In other words, in this case, the bandwidth occupied by the amplitude-modulated carrier is equal to twice the frequency of the modulating signal.
In the case of complex signal transmission, the bandwidth occupied by the AM transmission system is equal to twice the highest frequency in the spectrum of the baseband signal and thus includes all side frequencies.
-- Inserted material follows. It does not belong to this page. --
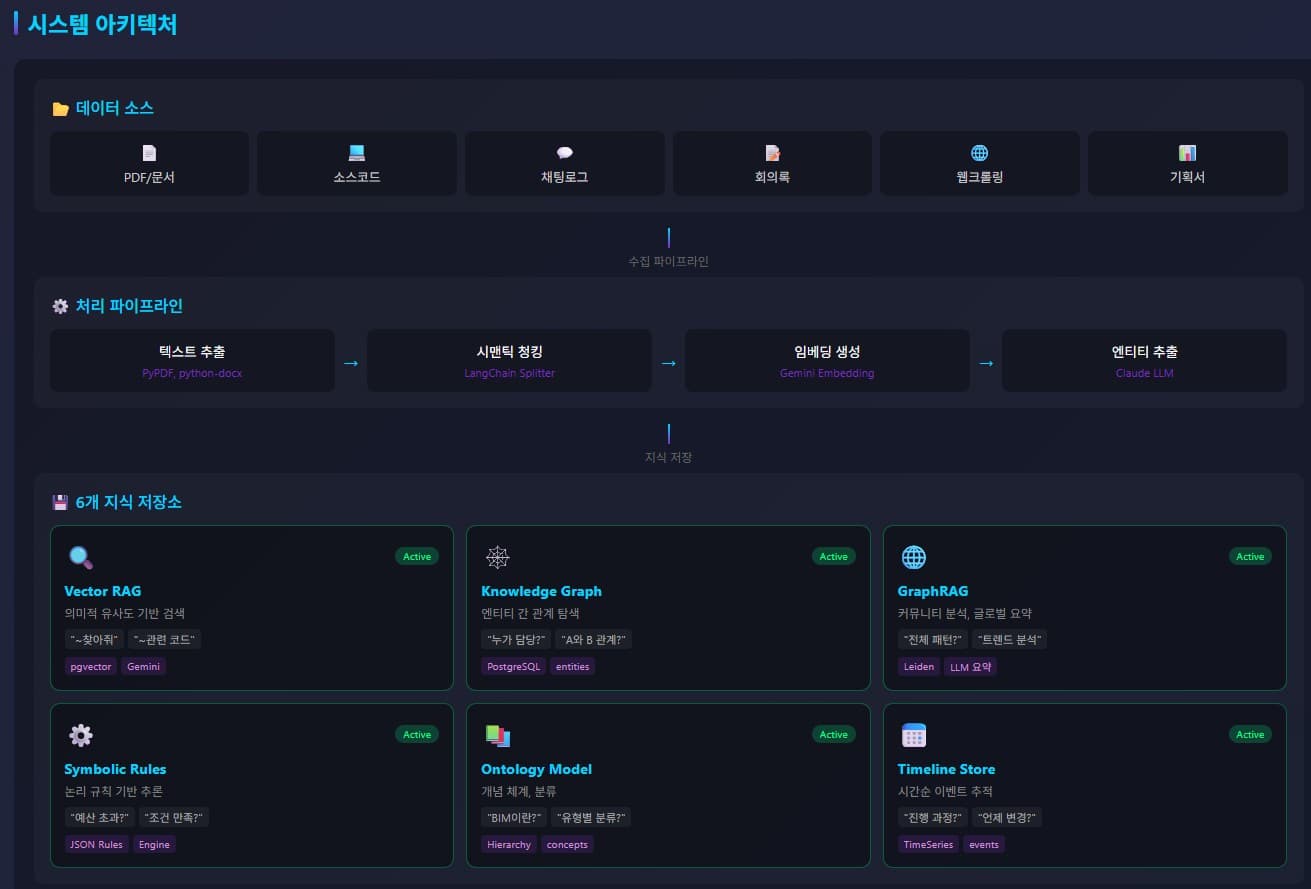Click the Active badge on Ontology Model

(x=833, y=735)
One- and two-way transmission

Since one sideband contains as much information as the other, transmission can be accomplished using only one sideband without any loss of information. In single-sideband transmission (SSB in communication terminology), one of the sidebands - either the lower or the upper - is suppressed and only the remaining sideband is transmitted. In dual-sideband (DSB) transmission, both sidebands are transmitted.
Single-sideband transmission takes up only half the frequency bandwidth used by dual-sideband transmission, and for this reason it is used in telephony and radio communications. With single-sideband transmission, twice as many information channels can be placed in a given carrier frequency range as with dual-sideband transmission. Because of its simplicity, two-way transmission is used by all AM broadcast systems. Therefore, when talking about AM communications, it usually means dual-lane transmission unless otherwise noted.

Example 2

The carrier is modulated in amplitude by a periodic signal in the form of a meander with a frequency of 100 Hz. Ignoring harmonics above the fifth, set the bandwidth required for a) DSB (double sideband) transmission and b) SSB (single sideband) transmission.

Solution

The signal in the form of a square wave with a frequency of 100 Hz contains the following harmonics:

fundamental harmonic =100 Hz,
3rd order harmonic = 3 100 = 300 Hz,
5th order harmonic = 5 100 = 500 Hz.

We neglect higher order harmonics. Thus, in the cut spectrum of the modulating signal, the maximum frequency fmax = 500 Hz.
Bandwidth for DSB transmission = 2 fmax = 2500 = 1000 Hz.
Bandwidth for SSB transmission = DSB/2 = 1000/2 = 500 Hz.